___ DOCUMENT EXTRACT

School nurses will also be entitled to refer minors to family planning centers without parental notification or consent.

Abortion itself will also be made easier and conscientious objection more limited.

The new law dispenses women who are seeking to abort from observing a compulsory “cooling off period” of seven days. A number of “Republican” senators have already challenged this at the French Constitutional Court on the grounds that all elective chirurgical operations are subject to a waiting period. The Court’s answer can be expected within a few months.

Under the “Loi Touraine,” midwives will be allowed to perform medical abortions – a “privilege” that up until now belonged to physicians – while general practitioners practicing in “health centers” will be allowed to perform surgical abortions.

Health workers shall provide full information about contraceptives whenever a patient demands it under their right to be “informed about the whole range of contraceptive methods.” According to the new law, “Only emergency or the impossibility to procure such information can dispense them from doing so.” The same goes for abortion: “All persons have the right to be informed about abortion procedures and to choose one freely. Such information must be given by all health professionals according to his competence and in full respect of the professional rules that apply.”

One of the most controversial points of the law was introduced as an amendment by about 80 socialist deputies to the National Assembly in April: the principle of abortion quotas to make sure that any woman seeking a “voluntary interruption of pregnancy” (IVG) as it is euphemistically called in France will obtain it rapidly. The Senate rejected the amendment but it was reintroduced without government resistance into the definitive text.

The disposition obliges all regional health agencies that organize and coordinate health care under government control, to “implement a plan of action for access to voluntary interruption of pregnancy, taking into account the national guidelines established by the ministry of Health.” The objective is to “reinforce the quality and scale of IVG’s being offered.” Many pro-life groups in France, including the Fondation Jérôme-Lejeune and Alliance Vita, have shown that this equates with fixing compulsory abortion rates and objectives in public hospitals, to the tune of one abortion for four live births.

______
___ AVAILABLE DATA

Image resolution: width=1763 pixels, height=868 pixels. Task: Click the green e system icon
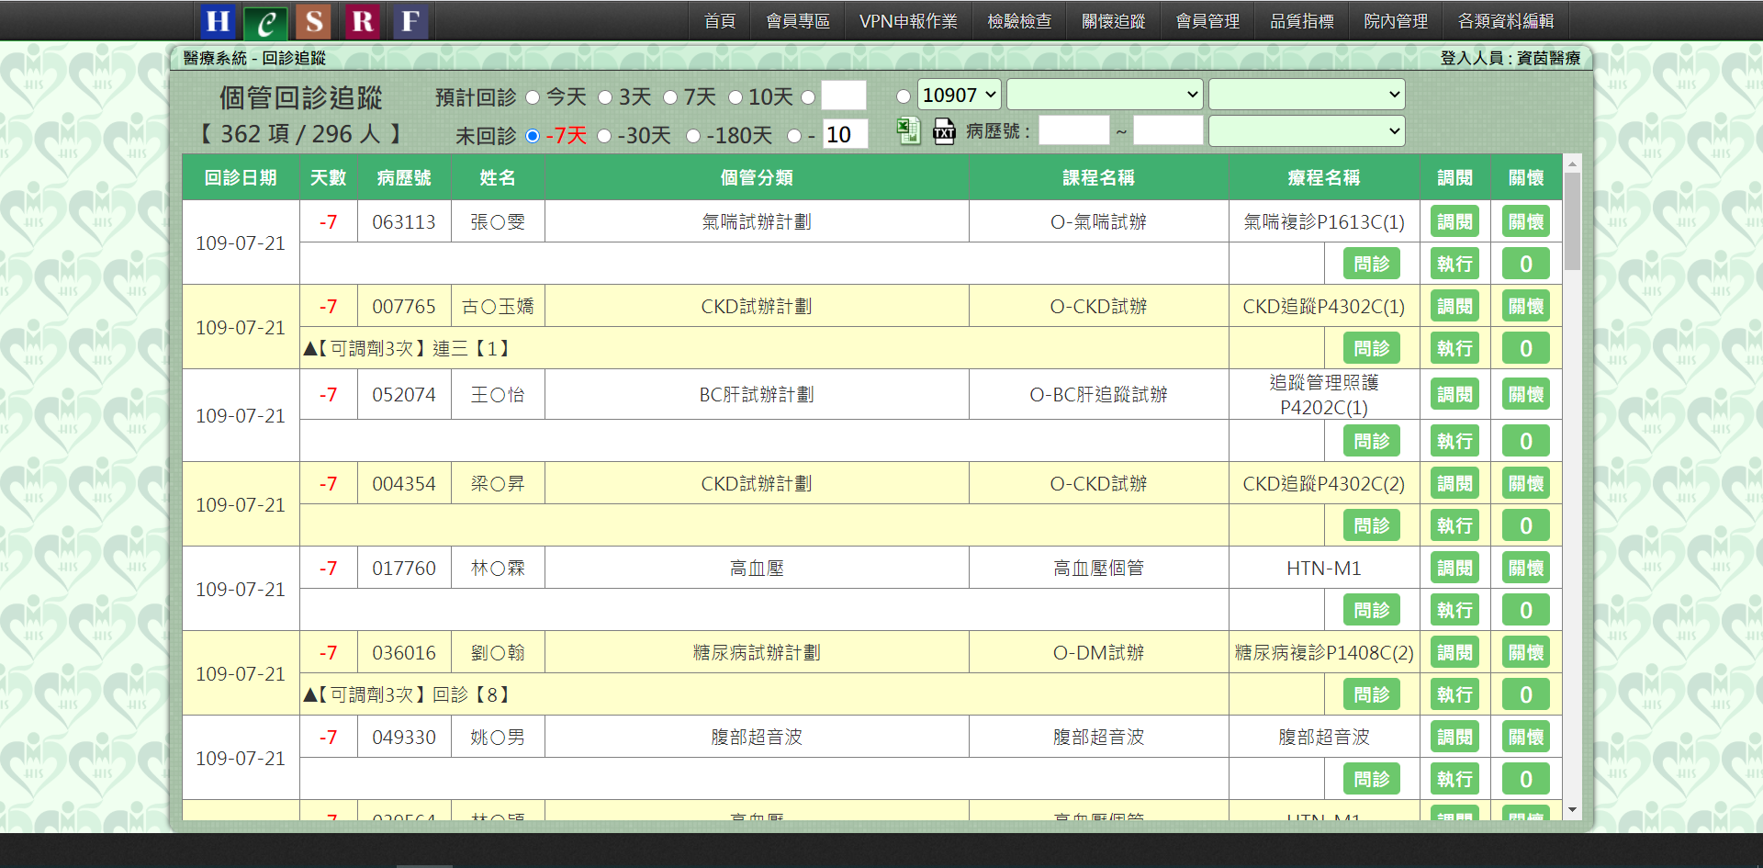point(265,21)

______
___ AVAILABLE DATA

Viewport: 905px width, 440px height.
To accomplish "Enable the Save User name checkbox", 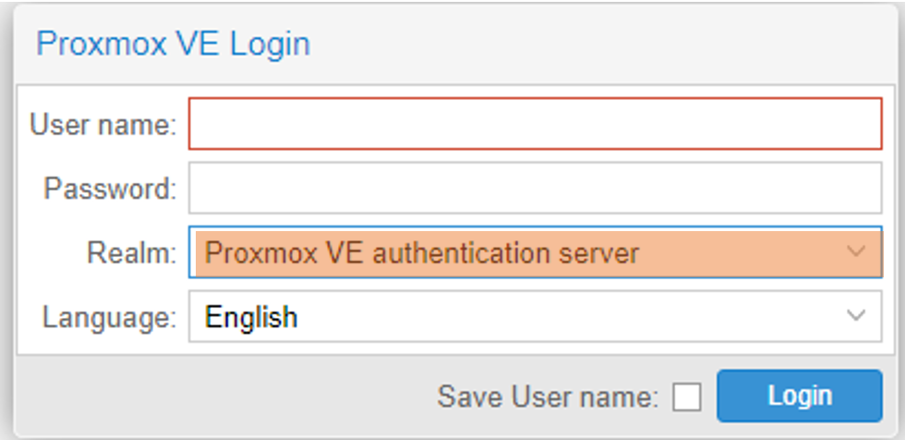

______
___ AVAILABLE DATA

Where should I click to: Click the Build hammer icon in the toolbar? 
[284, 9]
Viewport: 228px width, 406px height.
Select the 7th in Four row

______

- **INSTRUCTIONS TO FOLLOW**:
Write out the text on the French health law word for word, starting at "School nurses will" and ending at "a few months.".

- **RESULT FOR THIS TASK**:
School nurses will also be entitled to refer minors to family planning centers without parental notification or consent.

Abortion itself will also be made easier and conscientious objection more limited.

The new law dispenses women who are seeking to abort from observing a compulsory “cooling off period” of seven days. A number of “Republican” senators have already challenged this at the French Constitutional Court on the grounds that all elective chirurgical operations are subject to a waiting period. The Court’s answer can be expected within a few months.